La madre non ha firmato l'autorizzazione al trattamento dei dati personali per il figlio e la parrocchia, che si trova a Siracusa, gli ha negato l'iscrizione al Catechismo. Il motivo dell'esclusione sarebbe stato il rifiuto di firmare l'autorizzazione al trattamento dei dati sensibili del figlio, con un particolare riferimento al consenso per la pubblicazione di eventuali foto e video sul sito internet e sulle pagine FacebookTwitter della parrocchia. La madre, assistita dall'associazione Avvocatideiconsumatori, ha scritto una lettera all'arcivescono di Siracusa e al Cardinale di Palermo. 

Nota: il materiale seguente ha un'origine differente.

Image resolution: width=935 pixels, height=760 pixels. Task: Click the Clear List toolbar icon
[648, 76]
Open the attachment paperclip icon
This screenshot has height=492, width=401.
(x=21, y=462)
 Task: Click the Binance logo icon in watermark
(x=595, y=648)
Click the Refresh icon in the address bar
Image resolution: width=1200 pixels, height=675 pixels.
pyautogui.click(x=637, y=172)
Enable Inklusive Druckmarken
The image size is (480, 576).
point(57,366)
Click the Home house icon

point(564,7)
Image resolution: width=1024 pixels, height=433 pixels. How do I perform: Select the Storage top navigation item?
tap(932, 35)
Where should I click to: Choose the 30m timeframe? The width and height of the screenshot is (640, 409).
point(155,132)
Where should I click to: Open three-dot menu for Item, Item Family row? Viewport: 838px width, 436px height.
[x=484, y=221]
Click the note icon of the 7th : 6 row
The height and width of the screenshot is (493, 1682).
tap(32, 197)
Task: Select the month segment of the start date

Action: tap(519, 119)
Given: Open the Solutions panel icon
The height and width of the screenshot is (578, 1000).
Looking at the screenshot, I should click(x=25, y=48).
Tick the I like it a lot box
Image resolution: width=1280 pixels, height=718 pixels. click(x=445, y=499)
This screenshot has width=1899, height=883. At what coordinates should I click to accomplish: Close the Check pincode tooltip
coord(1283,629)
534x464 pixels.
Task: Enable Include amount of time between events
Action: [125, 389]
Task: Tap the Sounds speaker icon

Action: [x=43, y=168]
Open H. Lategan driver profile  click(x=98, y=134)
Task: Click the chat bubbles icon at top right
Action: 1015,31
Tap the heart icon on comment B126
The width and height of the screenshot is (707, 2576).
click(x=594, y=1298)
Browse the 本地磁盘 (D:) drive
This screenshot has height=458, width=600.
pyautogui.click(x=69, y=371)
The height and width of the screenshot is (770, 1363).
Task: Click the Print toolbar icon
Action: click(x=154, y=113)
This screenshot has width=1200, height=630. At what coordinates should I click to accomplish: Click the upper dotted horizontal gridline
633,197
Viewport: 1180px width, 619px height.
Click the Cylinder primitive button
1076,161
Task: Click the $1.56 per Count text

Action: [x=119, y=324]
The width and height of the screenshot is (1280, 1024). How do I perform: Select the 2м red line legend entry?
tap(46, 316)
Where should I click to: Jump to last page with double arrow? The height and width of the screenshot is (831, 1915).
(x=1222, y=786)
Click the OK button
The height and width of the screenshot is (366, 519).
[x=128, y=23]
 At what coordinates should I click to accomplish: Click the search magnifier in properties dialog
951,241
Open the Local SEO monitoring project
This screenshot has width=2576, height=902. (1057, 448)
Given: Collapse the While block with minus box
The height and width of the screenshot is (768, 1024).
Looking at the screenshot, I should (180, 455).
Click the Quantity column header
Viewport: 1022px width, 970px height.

Ci preme evidenziare – spiega in una nota l’avvocato della donna – che la pubblicazione di foto e video di minori è vietata in Italia ai sensi della normativa sulla privacy. Il consenso aprioristico del genitore a pubblicare foto, video o altro materiale che renda riconoscibile il figlio, non è lecito. La decisione di escludere dal catechismo chi non firmi il modulo prestampato della parrocchia, non è conforme alle regole imposte non solo dalla legislazione nazionale, ma neanche alla legge morale, sulla quale si fonda l’istruzione ecclesiastica.